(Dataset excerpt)
>> start
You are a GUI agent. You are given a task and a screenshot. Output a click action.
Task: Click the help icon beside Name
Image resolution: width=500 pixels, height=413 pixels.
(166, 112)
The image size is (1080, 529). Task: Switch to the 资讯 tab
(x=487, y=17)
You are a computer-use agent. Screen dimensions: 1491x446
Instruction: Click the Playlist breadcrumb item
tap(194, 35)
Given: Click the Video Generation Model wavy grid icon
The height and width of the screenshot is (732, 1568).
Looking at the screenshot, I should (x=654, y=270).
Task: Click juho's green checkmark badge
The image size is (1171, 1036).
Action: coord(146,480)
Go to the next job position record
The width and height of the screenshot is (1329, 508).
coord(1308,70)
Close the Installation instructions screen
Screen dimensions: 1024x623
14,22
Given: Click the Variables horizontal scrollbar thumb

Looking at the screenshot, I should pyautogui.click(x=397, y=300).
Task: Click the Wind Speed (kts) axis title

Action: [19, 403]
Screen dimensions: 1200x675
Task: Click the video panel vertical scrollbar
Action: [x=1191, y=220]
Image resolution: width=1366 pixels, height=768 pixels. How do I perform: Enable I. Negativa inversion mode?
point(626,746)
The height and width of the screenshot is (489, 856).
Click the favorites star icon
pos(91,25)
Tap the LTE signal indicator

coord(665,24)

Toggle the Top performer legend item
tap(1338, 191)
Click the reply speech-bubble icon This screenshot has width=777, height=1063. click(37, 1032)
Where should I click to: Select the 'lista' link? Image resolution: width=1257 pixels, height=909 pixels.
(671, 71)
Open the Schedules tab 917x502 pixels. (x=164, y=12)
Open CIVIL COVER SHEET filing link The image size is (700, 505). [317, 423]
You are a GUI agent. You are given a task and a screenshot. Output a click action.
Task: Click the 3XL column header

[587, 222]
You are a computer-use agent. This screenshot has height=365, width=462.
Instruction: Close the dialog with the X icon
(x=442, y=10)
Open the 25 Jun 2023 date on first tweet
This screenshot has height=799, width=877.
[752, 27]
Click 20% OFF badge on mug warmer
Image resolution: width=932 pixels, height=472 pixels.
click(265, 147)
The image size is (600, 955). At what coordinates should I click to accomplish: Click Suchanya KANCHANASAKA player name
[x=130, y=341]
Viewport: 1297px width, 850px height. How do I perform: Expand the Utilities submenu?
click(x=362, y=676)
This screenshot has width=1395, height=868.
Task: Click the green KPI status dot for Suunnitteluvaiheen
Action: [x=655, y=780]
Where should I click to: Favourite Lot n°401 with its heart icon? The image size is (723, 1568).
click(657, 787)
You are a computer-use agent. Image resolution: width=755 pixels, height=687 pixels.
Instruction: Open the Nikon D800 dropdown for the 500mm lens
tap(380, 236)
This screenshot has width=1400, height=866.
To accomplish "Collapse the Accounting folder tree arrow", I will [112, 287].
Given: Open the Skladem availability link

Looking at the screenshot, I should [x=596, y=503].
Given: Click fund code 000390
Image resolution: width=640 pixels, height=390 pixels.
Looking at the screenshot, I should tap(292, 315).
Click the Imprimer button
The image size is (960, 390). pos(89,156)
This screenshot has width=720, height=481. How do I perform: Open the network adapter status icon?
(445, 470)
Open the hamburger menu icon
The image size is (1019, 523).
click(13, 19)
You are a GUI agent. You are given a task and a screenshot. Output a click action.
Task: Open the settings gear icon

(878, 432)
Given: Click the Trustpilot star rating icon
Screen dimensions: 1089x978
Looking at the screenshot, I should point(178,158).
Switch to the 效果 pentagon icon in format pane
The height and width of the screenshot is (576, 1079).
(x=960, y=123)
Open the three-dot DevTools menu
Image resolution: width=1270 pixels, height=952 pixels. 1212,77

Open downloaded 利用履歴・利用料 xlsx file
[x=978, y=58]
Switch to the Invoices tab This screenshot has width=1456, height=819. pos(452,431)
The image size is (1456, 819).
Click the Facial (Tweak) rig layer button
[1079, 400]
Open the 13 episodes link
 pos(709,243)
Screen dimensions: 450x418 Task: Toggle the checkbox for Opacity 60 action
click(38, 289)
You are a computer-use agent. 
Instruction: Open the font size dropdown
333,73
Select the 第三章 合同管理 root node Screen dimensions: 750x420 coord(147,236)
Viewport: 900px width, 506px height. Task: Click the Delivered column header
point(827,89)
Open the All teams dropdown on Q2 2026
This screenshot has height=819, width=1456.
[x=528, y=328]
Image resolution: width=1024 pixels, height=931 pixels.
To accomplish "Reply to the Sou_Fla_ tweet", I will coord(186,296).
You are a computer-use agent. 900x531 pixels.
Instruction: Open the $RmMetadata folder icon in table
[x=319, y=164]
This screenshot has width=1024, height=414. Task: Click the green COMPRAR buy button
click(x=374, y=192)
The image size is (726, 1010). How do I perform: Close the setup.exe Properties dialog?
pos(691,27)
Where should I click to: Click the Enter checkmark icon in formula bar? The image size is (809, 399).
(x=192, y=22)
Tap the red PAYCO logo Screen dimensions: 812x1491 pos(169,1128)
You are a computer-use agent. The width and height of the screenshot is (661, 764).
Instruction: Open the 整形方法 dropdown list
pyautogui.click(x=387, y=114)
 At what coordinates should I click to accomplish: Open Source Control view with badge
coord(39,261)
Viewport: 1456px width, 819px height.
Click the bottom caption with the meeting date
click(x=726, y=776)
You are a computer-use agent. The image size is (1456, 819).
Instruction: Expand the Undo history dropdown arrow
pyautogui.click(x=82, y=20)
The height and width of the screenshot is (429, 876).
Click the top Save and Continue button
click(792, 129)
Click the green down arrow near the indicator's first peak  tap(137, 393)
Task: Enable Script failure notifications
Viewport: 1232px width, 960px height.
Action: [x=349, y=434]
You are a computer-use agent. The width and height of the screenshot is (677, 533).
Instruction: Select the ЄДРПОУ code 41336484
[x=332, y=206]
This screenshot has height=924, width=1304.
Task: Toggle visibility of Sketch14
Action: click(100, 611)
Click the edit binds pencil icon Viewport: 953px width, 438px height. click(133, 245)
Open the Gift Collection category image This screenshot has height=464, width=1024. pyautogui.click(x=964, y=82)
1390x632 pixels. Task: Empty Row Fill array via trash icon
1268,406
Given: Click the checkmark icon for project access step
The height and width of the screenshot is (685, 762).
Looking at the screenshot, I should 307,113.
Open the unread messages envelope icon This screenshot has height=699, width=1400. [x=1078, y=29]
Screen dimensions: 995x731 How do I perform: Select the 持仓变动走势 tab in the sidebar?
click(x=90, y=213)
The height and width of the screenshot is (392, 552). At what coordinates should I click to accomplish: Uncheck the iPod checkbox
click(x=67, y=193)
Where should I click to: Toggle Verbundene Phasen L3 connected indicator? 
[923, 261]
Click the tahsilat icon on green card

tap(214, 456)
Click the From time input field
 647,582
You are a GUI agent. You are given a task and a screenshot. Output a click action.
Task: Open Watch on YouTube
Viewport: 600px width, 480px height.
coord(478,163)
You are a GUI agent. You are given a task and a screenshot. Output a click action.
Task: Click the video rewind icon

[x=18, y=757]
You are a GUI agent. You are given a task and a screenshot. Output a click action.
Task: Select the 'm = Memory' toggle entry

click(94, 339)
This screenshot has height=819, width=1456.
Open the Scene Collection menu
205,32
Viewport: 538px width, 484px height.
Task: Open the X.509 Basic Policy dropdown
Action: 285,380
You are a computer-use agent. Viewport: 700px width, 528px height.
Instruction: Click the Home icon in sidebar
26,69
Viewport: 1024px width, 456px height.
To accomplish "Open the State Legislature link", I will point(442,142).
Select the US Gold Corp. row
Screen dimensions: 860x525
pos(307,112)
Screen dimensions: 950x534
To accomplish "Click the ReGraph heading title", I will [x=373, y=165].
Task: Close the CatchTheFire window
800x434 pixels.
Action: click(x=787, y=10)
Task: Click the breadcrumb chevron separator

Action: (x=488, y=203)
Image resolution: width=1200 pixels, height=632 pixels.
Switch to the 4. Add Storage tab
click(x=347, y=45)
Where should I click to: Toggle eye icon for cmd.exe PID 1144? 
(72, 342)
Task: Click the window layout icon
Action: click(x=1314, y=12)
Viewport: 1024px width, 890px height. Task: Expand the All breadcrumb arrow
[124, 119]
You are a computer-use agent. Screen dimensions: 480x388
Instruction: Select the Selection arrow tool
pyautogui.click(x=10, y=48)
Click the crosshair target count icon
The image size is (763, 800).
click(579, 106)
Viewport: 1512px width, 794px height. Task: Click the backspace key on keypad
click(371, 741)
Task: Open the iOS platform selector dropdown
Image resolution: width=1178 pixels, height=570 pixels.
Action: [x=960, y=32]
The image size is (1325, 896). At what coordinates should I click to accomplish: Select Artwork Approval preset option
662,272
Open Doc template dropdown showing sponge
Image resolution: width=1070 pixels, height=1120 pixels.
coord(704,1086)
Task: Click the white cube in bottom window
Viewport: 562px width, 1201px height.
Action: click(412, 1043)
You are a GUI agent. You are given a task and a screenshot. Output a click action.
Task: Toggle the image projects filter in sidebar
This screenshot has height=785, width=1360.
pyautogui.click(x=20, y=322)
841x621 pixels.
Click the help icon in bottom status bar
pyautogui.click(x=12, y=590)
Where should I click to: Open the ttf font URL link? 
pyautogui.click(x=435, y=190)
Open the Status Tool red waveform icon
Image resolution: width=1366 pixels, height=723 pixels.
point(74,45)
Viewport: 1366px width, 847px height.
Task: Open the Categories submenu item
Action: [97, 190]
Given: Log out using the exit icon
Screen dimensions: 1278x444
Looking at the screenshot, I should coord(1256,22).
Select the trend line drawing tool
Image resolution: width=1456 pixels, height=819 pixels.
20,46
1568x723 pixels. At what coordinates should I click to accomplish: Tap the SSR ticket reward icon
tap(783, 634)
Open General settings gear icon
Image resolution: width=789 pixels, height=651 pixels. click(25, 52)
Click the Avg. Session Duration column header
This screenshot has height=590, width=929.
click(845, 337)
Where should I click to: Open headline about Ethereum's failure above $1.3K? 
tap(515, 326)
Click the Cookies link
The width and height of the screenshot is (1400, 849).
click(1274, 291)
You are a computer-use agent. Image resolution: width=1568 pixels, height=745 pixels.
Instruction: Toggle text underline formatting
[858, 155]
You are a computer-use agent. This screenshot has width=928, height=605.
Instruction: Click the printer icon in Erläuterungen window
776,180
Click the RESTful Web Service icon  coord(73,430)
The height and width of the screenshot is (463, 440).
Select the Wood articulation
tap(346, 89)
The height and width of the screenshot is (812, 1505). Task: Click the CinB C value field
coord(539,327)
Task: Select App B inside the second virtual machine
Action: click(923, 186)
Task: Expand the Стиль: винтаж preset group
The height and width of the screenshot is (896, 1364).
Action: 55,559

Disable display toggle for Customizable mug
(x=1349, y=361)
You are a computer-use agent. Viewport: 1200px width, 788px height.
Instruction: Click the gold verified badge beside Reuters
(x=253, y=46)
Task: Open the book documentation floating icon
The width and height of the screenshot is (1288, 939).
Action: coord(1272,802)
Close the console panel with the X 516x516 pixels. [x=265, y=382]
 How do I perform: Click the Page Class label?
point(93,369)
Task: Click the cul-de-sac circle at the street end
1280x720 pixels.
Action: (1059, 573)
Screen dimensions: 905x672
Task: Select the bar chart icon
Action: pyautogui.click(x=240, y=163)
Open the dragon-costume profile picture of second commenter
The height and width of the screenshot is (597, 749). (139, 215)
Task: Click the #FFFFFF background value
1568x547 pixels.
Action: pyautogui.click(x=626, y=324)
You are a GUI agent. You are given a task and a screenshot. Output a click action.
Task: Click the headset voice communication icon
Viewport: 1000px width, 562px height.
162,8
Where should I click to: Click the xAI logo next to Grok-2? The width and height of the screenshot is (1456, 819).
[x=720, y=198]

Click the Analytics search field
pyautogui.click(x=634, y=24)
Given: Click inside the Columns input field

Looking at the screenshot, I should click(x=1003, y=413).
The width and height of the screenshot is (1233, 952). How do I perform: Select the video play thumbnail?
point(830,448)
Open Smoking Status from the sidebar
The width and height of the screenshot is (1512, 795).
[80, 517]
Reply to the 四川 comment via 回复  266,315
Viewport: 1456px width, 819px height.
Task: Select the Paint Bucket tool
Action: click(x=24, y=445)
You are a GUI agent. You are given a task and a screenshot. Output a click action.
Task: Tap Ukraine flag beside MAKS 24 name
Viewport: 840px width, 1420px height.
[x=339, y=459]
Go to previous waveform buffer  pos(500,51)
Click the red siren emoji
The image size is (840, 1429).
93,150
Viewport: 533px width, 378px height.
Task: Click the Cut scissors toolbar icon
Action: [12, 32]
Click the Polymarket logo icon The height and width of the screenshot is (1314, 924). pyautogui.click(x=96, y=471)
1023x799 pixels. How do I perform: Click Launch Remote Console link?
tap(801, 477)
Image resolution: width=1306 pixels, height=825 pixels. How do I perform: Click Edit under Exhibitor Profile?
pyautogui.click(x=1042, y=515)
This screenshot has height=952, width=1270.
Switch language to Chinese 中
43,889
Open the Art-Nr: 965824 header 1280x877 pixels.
>> end
#### [Work to do]
Copy out the lines of the listing above, from the line with "Given: Click the checkmark" to the line with "[x=18, y=757]", inclusive of both.

#### [Exercise answer]
Given: Click the checkmark icon for project access step
The height and width of the screenshot is (685, 762).
Looking at the screenshot, I should 307,113.
Open the unread messages envelope icon This screenshot has height=699, width=1400. [x=1078, y=29]
Screen dimensions: 995x731 How do I perform: Select the 持仓变动走势 tab in the sidebar?
click(x=90, y=213)
The height and width of the screenshot is (392, 552). At what coordinates should I click to accomplish: Uncheck the iPod checkbox
click(x=67, y=193)
Where should I click to: Toggle Verbundene Phasen L3 connected indicator? 
[923, 261]
Click the tahsilat icon on green card

tap(214, 456)
Click the From time input field
 647,582
You are a GUI agent. You are given a task and a screenshot. Output a click action.
Task: Open Watch on YouTube
Viewport: 600px width, 480px height.
coord(478,163)
You are a GUI agent. You are given a task and a screenshot. Output a click action.
Task: Click the video rewind icon

[x=18, y=757]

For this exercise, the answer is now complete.